Oil glut going but growth not over a barrel: OPEC

Oil glut going but growth not over a barrel: OPEC

The OPEC oil cartel said on Oct. 11 it sees the glut in oil supplies that has hammered crude prices disappearing as global economic growth picks up, but costs are expected to remain stable.

In its regular monthly report, the Organization of the Petroleum Exporting Countries, said that “increasing evidence that the oil market is heading toward rebalancing” had led to increases in oil prices last month.

OPEC’s reference basket price for a price for a barrel of oil hit $53.44 in September, its highest value since July 2015.
The cartel raised its forecasts for global oil demand due to the improving outlook for economic growth, which increases thirst for crude and other sources of energy.
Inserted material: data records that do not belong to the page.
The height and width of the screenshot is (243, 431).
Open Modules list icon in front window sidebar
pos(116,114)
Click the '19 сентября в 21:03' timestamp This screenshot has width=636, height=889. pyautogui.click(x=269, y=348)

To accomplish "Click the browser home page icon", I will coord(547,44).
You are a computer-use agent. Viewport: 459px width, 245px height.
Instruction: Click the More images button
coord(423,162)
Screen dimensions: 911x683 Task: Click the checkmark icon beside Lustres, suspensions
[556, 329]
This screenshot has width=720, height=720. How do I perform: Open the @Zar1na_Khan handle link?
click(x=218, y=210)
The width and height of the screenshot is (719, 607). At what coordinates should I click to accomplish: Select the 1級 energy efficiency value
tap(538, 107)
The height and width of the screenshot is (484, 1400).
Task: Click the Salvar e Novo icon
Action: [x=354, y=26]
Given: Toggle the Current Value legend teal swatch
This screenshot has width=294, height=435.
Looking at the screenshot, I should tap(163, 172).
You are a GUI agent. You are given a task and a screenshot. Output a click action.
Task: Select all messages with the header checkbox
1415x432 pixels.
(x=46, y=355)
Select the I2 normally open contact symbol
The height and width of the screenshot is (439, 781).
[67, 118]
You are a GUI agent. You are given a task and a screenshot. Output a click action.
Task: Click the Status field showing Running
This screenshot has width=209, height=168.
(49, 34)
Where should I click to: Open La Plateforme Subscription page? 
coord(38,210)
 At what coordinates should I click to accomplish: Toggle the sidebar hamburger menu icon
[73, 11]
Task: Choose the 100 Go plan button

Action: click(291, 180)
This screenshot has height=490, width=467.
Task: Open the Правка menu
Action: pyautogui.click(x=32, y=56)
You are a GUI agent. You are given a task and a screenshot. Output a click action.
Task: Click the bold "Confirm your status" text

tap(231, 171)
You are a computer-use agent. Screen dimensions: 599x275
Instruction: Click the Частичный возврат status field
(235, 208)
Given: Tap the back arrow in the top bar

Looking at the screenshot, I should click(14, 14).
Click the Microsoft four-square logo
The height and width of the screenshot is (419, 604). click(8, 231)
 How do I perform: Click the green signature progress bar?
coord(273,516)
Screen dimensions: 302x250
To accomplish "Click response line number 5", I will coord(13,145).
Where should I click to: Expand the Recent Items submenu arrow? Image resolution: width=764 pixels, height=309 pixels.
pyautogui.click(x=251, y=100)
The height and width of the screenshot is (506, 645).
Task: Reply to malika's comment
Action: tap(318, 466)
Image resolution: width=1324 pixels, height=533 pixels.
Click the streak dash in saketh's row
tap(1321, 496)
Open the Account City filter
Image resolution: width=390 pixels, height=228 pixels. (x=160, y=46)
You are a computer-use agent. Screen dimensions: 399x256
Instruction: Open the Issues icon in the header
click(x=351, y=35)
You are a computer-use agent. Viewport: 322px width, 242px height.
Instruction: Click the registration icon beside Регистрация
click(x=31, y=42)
OPEC now sees the global economy growing by 3.6 percent this year and by 3.5 percent in 2018, an increase by a tenth of a percentage point.

Increasing demand for oil will be matched by added supplies, but OPEC’s forecasts for the balance of supply and demand foresee a greater reliance on the cartel’s output.

Its data for this year show that despite increasing output in real terms by its members as well as non-members, the small rise in OPEC production left the market in deficit in recent months to soak up the glut of supplies.

Oil prices tumbled from over $100 in 2014 after OPEC nations led by Saudi Arabia cranked up production to try to push out U.S. shale producers which have higher production costs.

After oil tumbled below $30 last year, OPEC shifted strategy with the production pact that has seen prices recover to fluctuate in the $50-55 range.

OPEC’s forecasts see that in 2018 that both rising demand and non-OPEC output will leave room for its members to pump more and reduce the glut in supplies.

However it doesn’t see prices climbing soon.

“Oil prices are expected to remain at $50-55/b in the next year,” OPEC said.

“A rise above that level would encourage US oil producers to expand their drilling activities, otherwise the lower prices could lead to a reduction” in investments, it added.

The main international crude oil futures contract, Brent, was trading at around $56.83 in late morning London trading. The main U.S. contract, WTI, was at $51.30.

A sharp increase in oil prices would tend to discourage consumption and thus growth.